Task requirements:
1. Copy the passage from the article on COVID-19 risks and deaths, beginning at the words "The survey noted" and stopping after the words "as mentioned above.".
2. Extend the article on COVID-19 risks and deaths, picking up after its final sentence.
**** Text block
A report released by the Lancet last month found that among health care workers in the US and the UK, front-line workers had at least a threefold higher risk of reporting a positive COVID-19 test or suspected infection. The reuse of PPE and inadequate PPE were associated with an increased risk of COVID-19.

Still, more than seven months into the US pandemic, nurses continue to face challenges in accessing proper PPE and N95 masks. Last month, nurses at HCA hospitals in Florida, Kansas, Missouri, and Nevada held public actions to bring attention to the reuse of single-use N95. A survey by Healio found that among nurses who reported reusing N95 masks, 58 percent reused masks for five days or more.

The survey noted that 51 percent had treated COVID-19 or suspected positive cases in the last two weeks among respondents. PPE shortages remained commonplace, with 42 percent experiencing widespread or intermittent inadequacy. Some 37 percent said that N95 masks were in short supply. The reuse of N95 remains commonplace and strongly encouraged by hospital and medical facility administrators.

Who else has died?

In the US, those aged 65 and older represent 16 percent of the population but have accounted for 80 percent of COVID-19 deaths, while people under 35 account for approximately 3 percent of COVID-19 deaths. A disproportionate number of these occurred in the long-term facilities, as mentioned above.

Data from July 22 found that out of 31,688 deaths in New York, 24,304 were 65 or older, accounting for 77 percent. For New Jersey, it was 79 percent; Massachusetts, 91 percent; and Pennsylvania, 87 percent. Though sunbelt states had a younger mean age for infections, the elderly made up for the lion’s share of deaths. One-third of COVID-19 deaths occurred in people who were at least 85 years of age.
********
**** The data
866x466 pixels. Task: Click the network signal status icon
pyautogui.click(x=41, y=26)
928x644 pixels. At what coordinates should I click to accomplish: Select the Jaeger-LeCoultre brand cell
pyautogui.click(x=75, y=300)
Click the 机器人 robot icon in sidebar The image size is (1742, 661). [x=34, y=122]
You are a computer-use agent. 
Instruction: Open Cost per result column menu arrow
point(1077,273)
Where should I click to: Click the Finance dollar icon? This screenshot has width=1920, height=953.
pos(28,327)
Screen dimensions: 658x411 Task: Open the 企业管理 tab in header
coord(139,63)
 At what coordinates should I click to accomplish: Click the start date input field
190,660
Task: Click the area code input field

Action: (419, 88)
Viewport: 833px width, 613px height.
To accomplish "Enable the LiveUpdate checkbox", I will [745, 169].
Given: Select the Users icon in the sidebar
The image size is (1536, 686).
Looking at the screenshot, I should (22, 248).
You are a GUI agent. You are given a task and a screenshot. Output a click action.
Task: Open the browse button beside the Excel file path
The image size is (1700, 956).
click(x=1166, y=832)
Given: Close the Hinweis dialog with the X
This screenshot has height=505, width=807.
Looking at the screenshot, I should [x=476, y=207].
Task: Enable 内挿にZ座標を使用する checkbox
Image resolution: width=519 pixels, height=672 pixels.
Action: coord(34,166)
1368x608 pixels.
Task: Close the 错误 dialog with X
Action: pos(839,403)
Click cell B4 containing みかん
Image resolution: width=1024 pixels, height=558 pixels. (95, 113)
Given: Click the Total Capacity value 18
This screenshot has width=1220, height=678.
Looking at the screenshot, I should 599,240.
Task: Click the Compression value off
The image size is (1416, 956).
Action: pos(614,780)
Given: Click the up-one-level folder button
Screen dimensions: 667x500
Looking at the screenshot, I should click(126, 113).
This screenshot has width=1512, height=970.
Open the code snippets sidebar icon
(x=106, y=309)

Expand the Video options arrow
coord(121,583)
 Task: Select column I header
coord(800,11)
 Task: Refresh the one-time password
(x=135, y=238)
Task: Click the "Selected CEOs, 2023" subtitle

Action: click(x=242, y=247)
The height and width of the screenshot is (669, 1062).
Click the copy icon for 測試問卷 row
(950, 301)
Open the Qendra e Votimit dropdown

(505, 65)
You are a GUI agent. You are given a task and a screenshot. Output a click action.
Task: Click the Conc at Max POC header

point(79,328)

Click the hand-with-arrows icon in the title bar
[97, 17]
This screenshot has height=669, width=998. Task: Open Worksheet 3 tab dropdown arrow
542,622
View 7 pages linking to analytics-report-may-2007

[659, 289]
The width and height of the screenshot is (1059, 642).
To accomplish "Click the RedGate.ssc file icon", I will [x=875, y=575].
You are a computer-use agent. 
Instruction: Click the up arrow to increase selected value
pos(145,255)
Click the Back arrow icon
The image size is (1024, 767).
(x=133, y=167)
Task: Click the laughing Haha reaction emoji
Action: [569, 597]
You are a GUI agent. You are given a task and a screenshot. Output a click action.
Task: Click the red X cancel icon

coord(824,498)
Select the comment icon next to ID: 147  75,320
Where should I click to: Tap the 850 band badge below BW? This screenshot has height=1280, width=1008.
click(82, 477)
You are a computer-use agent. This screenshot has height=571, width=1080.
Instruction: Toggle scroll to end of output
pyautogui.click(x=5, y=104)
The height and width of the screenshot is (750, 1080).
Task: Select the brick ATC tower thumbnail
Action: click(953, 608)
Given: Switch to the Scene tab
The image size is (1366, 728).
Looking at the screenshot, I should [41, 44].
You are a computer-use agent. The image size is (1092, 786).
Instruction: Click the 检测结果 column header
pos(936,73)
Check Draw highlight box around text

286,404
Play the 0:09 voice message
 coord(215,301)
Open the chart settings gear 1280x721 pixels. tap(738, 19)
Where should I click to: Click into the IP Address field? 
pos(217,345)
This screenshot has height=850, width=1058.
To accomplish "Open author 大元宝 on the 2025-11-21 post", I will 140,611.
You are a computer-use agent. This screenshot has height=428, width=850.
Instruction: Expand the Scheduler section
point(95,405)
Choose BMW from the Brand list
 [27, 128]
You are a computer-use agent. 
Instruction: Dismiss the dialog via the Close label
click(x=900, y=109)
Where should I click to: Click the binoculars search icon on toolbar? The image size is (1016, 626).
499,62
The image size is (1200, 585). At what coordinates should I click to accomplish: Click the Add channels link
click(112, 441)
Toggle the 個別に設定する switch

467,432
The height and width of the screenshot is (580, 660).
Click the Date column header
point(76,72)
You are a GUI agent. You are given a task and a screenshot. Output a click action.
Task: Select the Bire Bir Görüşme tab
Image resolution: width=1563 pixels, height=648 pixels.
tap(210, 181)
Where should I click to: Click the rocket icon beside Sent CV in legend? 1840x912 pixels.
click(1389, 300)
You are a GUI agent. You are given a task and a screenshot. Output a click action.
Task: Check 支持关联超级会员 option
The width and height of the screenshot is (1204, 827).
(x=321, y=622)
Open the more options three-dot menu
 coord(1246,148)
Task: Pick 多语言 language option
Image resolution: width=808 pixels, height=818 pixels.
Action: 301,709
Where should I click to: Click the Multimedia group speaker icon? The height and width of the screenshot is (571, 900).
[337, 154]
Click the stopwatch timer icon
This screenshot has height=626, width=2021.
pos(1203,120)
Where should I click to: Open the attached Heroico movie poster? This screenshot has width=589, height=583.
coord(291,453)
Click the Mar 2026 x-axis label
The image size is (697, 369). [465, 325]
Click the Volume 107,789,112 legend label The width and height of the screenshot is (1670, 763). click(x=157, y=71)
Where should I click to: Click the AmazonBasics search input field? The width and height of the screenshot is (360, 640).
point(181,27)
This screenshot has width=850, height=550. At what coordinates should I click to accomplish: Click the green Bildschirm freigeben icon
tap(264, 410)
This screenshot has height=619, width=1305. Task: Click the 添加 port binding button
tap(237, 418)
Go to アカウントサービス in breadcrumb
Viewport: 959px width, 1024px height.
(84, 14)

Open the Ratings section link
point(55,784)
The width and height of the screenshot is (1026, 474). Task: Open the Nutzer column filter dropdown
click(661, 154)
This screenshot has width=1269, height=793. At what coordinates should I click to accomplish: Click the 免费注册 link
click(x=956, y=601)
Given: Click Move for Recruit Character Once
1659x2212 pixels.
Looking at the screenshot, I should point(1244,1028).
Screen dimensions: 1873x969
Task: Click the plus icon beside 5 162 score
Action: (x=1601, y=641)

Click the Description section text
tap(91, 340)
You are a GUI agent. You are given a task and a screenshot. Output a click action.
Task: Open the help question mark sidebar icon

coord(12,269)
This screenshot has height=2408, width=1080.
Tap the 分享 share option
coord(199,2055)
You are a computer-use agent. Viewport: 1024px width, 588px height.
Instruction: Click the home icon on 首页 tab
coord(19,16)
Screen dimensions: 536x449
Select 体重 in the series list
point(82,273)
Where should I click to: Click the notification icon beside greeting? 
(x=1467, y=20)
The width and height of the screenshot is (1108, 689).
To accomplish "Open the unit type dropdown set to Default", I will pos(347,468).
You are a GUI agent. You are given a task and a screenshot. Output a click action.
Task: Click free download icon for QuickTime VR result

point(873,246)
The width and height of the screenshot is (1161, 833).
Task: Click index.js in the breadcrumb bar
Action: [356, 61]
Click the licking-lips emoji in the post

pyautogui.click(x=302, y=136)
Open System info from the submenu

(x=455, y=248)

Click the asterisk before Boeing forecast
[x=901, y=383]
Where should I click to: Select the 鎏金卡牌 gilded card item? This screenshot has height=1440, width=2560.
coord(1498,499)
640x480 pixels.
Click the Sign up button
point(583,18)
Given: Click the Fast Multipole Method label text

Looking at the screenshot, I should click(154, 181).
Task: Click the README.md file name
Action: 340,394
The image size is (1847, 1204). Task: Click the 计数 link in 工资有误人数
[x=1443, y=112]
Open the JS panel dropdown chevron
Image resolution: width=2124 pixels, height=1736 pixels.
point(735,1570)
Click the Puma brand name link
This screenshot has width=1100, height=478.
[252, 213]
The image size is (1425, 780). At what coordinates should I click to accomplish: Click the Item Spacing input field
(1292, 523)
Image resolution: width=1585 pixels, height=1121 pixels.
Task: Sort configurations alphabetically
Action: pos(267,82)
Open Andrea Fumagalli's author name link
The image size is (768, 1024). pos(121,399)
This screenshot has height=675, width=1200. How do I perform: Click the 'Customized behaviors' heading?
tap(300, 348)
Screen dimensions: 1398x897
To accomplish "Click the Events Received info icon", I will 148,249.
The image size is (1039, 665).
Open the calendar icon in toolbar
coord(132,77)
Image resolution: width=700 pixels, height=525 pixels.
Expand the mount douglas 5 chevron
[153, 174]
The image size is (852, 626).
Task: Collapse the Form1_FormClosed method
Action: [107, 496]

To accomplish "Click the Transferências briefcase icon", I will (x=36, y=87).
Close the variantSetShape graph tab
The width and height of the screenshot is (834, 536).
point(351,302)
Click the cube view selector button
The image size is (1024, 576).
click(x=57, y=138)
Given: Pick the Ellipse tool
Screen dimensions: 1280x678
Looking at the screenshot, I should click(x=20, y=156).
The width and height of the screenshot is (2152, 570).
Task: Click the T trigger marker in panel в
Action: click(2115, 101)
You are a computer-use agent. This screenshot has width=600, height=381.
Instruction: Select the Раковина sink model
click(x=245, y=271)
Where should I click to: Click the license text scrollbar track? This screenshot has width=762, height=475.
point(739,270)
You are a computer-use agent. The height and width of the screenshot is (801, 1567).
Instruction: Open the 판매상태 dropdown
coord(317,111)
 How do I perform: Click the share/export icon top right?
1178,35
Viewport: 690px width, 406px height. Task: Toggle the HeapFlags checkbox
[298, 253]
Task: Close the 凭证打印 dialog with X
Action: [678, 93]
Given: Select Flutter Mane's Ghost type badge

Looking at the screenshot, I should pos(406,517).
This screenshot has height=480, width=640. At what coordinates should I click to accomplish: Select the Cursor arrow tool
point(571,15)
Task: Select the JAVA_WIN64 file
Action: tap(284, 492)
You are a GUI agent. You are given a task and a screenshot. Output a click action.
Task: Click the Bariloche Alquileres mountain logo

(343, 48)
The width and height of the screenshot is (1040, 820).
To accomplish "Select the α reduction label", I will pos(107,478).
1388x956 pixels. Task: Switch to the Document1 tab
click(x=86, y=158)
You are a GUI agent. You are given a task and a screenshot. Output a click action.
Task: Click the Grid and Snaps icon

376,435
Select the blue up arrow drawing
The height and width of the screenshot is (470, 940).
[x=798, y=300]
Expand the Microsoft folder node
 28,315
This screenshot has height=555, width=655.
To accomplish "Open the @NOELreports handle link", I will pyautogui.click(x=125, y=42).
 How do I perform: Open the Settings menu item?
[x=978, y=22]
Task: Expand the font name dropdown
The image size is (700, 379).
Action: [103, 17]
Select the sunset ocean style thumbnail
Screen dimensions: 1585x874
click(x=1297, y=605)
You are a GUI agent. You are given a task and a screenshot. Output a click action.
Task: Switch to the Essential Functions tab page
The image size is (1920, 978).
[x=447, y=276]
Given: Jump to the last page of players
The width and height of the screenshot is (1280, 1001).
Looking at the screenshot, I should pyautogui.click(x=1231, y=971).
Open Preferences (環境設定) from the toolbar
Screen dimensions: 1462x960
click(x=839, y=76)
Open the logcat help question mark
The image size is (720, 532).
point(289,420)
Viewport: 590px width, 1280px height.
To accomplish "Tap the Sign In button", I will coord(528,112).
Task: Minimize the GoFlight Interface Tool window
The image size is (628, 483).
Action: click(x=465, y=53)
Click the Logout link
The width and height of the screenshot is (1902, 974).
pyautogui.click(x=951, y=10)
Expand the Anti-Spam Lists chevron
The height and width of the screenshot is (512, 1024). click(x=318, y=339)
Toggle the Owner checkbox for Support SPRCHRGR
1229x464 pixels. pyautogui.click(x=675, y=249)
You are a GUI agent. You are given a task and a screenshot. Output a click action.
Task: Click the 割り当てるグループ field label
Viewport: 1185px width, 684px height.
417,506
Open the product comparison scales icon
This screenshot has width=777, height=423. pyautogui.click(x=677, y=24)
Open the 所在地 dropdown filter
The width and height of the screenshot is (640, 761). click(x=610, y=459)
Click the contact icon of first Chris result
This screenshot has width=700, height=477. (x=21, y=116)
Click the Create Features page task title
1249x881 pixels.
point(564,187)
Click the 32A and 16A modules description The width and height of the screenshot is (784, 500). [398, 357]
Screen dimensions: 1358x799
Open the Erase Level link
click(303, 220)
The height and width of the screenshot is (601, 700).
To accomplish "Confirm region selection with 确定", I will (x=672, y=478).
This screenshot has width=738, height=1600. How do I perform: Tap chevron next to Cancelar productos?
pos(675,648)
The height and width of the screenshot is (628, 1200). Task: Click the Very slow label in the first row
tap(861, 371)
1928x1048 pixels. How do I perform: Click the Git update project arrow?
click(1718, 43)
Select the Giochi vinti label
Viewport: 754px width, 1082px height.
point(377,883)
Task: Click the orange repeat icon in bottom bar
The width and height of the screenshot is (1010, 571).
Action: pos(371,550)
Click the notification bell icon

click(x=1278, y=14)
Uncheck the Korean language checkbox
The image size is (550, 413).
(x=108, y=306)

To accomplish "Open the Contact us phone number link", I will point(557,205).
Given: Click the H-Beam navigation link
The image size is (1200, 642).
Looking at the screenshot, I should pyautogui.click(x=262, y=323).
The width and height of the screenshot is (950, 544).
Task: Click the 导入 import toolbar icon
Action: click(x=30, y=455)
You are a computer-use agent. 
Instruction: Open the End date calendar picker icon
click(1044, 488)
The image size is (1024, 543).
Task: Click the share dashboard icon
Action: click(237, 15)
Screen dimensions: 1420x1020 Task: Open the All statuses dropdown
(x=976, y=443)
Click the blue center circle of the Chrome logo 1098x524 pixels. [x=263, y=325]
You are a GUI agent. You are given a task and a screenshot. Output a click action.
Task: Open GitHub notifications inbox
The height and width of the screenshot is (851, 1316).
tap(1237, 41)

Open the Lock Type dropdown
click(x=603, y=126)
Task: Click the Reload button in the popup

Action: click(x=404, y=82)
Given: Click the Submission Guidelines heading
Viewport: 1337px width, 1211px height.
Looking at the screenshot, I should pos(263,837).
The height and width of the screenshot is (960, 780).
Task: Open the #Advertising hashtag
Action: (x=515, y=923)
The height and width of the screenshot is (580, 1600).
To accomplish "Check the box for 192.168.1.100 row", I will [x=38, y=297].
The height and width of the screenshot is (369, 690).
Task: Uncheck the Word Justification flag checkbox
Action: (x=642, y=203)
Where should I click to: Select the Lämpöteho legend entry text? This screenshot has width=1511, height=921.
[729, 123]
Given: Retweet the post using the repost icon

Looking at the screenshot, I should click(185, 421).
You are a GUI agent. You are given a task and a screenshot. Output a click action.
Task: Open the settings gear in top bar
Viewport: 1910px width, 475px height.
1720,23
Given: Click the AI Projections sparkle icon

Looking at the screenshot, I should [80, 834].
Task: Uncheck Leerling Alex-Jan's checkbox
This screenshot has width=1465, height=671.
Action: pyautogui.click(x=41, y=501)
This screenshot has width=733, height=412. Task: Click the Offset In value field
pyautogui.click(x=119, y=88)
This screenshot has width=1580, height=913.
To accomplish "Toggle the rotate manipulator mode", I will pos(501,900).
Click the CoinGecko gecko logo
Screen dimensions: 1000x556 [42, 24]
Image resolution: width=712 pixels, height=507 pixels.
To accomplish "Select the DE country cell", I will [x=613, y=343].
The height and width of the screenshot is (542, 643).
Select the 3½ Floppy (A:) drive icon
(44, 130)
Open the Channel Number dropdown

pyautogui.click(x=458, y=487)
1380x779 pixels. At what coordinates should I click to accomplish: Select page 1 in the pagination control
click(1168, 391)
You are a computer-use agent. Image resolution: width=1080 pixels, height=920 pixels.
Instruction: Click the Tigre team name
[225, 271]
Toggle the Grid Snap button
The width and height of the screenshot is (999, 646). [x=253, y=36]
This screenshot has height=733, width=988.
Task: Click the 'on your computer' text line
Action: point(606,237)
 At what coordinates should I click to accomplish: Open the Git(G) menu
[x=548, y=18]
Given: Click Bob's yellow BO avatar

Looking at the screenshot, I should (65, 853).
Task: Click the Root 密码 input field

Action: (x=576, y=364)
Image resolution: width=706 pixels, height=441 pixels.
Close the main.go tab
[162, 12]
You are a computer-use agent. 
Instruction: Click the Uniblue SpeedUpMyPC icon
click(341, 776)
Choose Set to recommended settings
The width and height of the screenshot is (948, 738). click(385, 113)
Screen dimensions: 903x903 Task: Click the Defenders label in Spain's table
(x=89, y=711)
********
Answer set:
1.
The survey noted that 51 percent had treated COVID-19 or suspected positive cases in the last two weeks among respondents. PPE shortages remained commonplace, with 42 percent experiencing widespread or intermittent inadequacy. Some 37 percent said that N95 masks were in short supply. The reuse of N95 remains commonplace and strongly encouraged by hospital and medical facility administrators.

Who else has died?

In the US, those aged 65 and older represent 16 percent of the population but have accounted for 80 percent of COVID-19 deaths, while people under 35 account for approximately 3 percent of COVID-19 deaths. A disproportionate number of these occurred in the long-term facilities, as mentioned above.

2.
During the spring months, those more than 60 years of age represented 30 to 40 percent of COVID-19 cases, while those under 40 came in at 30 percent. Presently, the curves have shifted with under 40, making up more than half the cases with under 20 representing approximately 16 percent. Those who are 60 or older now make up only 17 percent of newly infected individuals.

Additionally, several studies from China, Europe, and the US have investigated non-communicable illnesses such as high blood pressure, diabetes, and cardiac disease as contributing factors for developing severe or fatal COVID-19 infection. A study using data on 72,314 cases from the Chinese Center for Disease Control and Prevention published in the Journal of the American Medical Association (JAMA) on April 7 found that the overall case-fatality rate (CFR) was 2.3 percent. However, those with cardiovascular disease had a 10.5 percent mortality risk, 7.3 percent for diabetes, 6.3 percent for chronic respiratory disease, 6.0 percent for hypertension, and 5.6 percent for cancer.

There are two estimates to calculate COVID-19 deaths. CFRs are based on using only known cases, while infection-fatality rates (IFRs) use the more extensive estimates of how many people have likely had infections. Thought the global CFR stands just under 3 percent, the often-quoted IFR is about 0.6 percent, about six times deadlier than the seasonal flu.

However, the bulk of the entire population of the planet has no natural immunity to this novel virus and is at considerable risk. Given COVID-19’s ability to infect large clusters of people, it is considered highly virulent. It is also known to cause a constellation of symptoms ranging from respiratory, cardiac, blood clotting, kidney and neurologic ailments with convalescence times measured in weeks by symptomatic people who have recovered. A small percentage of patients known as long-haulers have developed persistent headaches, difficulty in concentration, intermittent fevers, and an array of neurologic and psychiatric issues. The long-term complications remain unknown.

According to the International Severe Acute Respiratory and Emerging Infection Consortium, the global survival rate for people hospitalized for COVID-19 has increased from 66 percent in March to 84 percent in August. There is debate over whether the decline seen in death rates is due to improved therapeutics and clinical care for COVID-19 or to a byproduct of a shift in the demographics. But all agree that should hospitals become inundated again as they had been in the spring, mortality will climb.